Take the following dataframe- "age_wght"
Year Last_Name First_Name Age Weight
1 2000 Smith John 20 145
2 2000 Smith Matt 9 85
3 2005 Smith John 25 160
4 2000 Jones Bob 12 100
5 2000 Jones Mary 18 120
6 2005 Jones Mary 23 130
7 2000 Jones Carrie 9 90
8 2005 Jones Bob 17 210
I am trying to get average ages and weights for each person.
I can do this via tapply: Currently I am calculate this by creating a new key column in the dataframe via:
age_wght$key1 = paste(age_wght$Last_Name, age_wght$First_Name, sep = ".")

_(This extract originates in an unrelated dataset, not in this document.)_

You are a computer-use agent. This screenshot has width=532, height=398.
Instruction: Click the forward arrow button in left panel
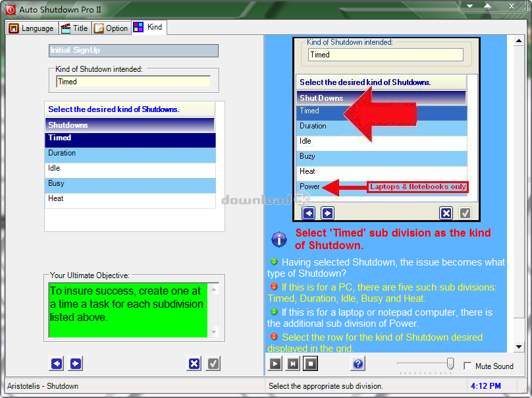(x=76, y=364)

Year Last_Name First_Name Age Weight key1
1 2000 Smith John 20 145 Smith.John
2 2000 Smith Matt 9 85 Smith.Matt
3 2005 Smith John 25 160 Smith.John
4 2000 Jones Bob 12 100 Jones.Bob
5 2000 Jones Mary 18 120 Jones.Mary
6 2005 Jones Mary 23 130 Jones.Mary
Then using tapply as below:
avg_age <- with(age_wght, tapply(Age, key1, FUN = mean))
avg_wght <-with(age_wght, tapply(Weight, key1, FUN = mean))
age_wght_summary <- data.frame(avg_age, avg_wght)
age_wght_summary
But what I get then is something that looks like this:
avg_age avg_wght
Jones.Bob 14.5 155.0
Jones.Carrie 9.0 90.0
Jones.Mary 20.5 125.0
Smith.John 22.5 152.5
Smith.Matt 9.0 85.0
Which makes sense as I am placing the tapply on the key1 index, but my desired outcome is 9 to have a table with the headers:
Last_Name First_Name avg_age avg_wght
I also tried the dplyr library using group_by but was not able to get it to work.